# Task brief:
Your reply should reproduce each record precisely as written.

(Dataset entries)
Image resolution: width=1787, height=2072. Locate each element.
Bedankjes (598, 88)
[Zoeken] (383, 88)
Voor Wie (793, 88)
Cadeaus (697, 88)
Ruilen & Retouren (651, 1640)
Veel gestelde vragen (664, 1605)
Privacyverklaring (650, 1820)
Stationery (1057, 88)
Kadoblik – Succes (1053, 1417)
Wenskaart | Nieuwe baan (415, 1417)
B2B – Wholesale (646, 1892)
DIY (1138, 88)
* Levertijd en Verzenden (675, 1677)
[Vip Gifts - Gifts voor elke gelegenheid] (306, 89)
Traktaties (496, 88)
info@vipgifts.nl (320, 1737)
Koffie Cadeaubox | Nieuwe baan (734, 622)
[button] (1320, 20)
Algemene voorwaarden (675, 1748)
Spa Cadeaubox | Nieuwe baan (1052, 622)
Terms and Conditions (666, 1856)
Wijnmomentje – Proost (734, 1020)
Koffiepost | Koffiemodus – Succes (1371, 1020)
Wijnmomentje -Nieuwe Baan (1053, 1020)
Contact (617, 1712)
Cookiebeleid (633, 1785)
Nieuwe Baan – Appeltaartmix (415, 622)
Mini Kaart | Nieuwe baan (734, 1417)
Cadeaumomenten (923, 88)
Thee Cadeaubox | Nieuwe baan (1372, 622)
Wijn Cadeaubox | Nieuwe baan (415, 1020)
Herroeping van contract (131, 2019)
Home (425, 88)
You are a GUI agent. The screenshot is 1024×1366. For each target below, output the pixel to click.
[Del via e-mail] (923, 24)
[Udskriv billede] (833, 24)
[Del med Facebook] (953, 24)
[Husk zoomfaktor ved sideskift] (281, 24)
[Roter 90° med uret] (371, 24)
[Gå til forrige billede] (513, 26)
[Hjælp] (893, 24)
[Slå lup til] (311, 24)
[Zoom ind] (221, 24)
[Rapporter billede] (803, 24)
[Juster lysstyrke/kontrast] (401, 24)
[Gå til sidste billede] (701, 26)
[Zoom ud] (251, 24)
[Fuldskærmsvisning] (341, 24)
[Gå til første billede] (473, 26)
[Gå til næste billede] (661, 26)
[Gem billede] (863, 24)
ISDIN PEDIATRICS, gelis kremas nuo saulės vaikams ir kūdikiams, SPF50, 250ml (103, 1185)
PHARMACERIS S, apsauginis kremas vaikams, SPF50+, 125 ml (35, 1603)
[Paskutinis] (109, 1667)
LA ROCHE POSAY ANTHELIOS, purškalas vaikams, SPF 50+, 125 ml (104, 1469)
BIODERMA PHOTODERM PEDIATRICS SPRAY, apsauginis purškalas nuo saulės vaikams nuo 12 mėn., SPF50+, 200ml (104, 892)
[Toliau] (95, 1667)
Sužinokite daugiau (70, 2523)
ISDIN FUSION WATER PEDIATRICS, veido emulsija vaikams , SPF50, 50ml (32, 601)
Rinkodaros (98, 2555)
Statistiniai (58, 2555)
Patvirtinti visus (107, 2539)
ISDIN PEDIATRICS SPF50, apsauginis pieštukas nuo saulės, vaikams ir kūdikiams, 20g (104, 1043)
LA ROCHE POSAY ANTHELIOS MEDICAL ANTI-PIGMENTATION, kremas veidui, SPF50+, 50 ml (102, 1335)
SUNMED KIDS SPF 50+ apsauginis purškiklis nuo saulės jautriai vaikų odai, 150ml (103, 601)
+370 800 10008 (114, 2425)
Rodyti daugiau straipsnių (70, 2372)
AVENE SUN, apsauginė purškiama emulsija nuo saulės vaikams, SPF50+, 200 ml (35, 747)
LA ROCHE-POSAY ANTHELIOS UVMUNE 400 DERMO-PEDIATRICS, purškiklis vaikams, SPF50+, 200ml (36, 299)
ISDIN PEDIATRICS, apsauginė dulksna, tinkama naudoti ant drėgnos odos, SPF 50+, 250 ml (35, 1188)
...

# Solution to this problem:
Image resolution: width=1787, height=2072. Locate each element.
Bedankjes (598, 88)
[Zoeken] (383, 88)
Voor Wie (793, 88)
Cadeaus (697, 88)
Ruilen & Retouren (651, 1640)
Veel gestelde vragen (664, 1605)
Privacyverklaring (650, 1820)
Stationery (1057, 88)
Kadoblik – Succes (1053, 1417)
Wenskaart | Nieuwe baan (415, 1417)
B2B – Wholesale (646, 1892)
DIY (1138, 88)
* Levertijd en Verzenden (675, 1677)
[Vip Gifts - Gifts voor elke gelegenheid] (306, 89)
Traktaties (496, 88)
info@vipgifts.nl (320, 1737)
Koffie Cadeaubox | Nieuwe baan (734, 622)
[button] (1320, 20)
Algemene voorwaarden (675, 1748)
Spa Cadeaubox | Nieuwe baan (1052, 622)
Terms and Conditions (666, 1856)
Wijnmomentje – Proost (734, 1020)
Koffiepost | Koffiemodus – Succes (1371, 1020)
Wijnmomentje -Nieuwe Baan (1053, 1020)
Contact (617, 1712)
Cookiebeleid (633, 1785)
Nieuwe Baan – Appeltaartmix (415, 622)
Mini Kaart | Nieuwe baan (734, 1417)
Cadeaumomenten (923, 88)
Thee Cadeaubox | Nieuwe baan (1372, 622)
Wijn Cadeaubox | Nieuwe baan (415, 1020)
Herroeping van contract (131, 2019)
Home (425, 88)
You are a GUI agent. The screenshot is 1024×1366. For each target below, output the pixel to click.
[Del via e-mail] (923, 24)
[Udskriv billede] (833, 24)
[Del med Facebook] (953, 24)
[Husk zoomfaktor ved sideskift] (281, 24)
[Roter 90° med uret] (371, 24)
[Gå til forrige billede] (513, 26)
[Hjælp] (893, 24)
[Slå lup til] (311, 24)
[Zoom ind] (221, 24)
[Rapporter billede] (803, 24)
[Juster lysstyrke/kontrast] (401, 24)
[Gå til sidste billede] (701, 26)
[Zoom ud] (251, 24)
[Fuldskærmsvisning] (341, 24)
[Gå til første billede] (473, 26)
[Gå til næste billede] (661, 26)
[Gem billede] (863, 24)
ISDIN PEDIATRICS, gelis kremas nuo saulės vaikams ir kūdikiams, SPF50, 250ml (103, 1185)
PHARMACERIS S, apsauginis kremas vaikams, SPF50+, 125 ml (35, 1603)
[Paskutinis] (109, 1667)
LA ROCHE POSAY ANTHELIOS, purškalas vaikams, SPF 50+, 125 ml (104, 1469)
BIODERMA PHOTODERM PEDIATRICS SPRAY, apsauginis purškalas nuo saulės vaikams nuo 12 mėn., SPF50+, 200ml (104, 892)
[Toliau] (95, 1667)
Sužinokite daugiau (70, 2523)
ISDIN FUSION WATER PEDIATRICS, veido emulsija vaikams , SPF50, 50ml (32, 601)
Rinkodaros (98, 2555)
Statistiniai (58, 2555)
Patvirtinti visus (107, 2539)
ISDIN PEDIATRICS SPF50, apsauginis pieštukas nuo saulės, vaikams ir kūdikiams, 20g (104, 1043)
LA ROCHE POSAY ANTHELIOS MEDICAL ANTI-PIGMENTATION, kremas veidui, SPF50+, 50 ml (102, 1335)
SUNMED KIDS SPF 50+ apsauginis purškiklis nuo saulės jautriai vaikų odai, 150ml (103, 601)
+370 800 10008 (114, 2425)
Rodyti daugiau straipsnių (70, 2372)
AVENE SUN, apsauginė purškiama emulsija nuo saulės vaikams, SPF50+, 200 ml (35, 747)
LA ROCHE-POSAY ANTHELIOS UVMUNE 400 DERMO-PEDIATRICS, purškiklis vaikams, SPF50+, 200ml (36, 299)
ISDIN PEDIATRICS, apsauginė dulksna, tinkama naudoti ant drėgnos odos, SPF 50+, 250 ml (35, 1188)
...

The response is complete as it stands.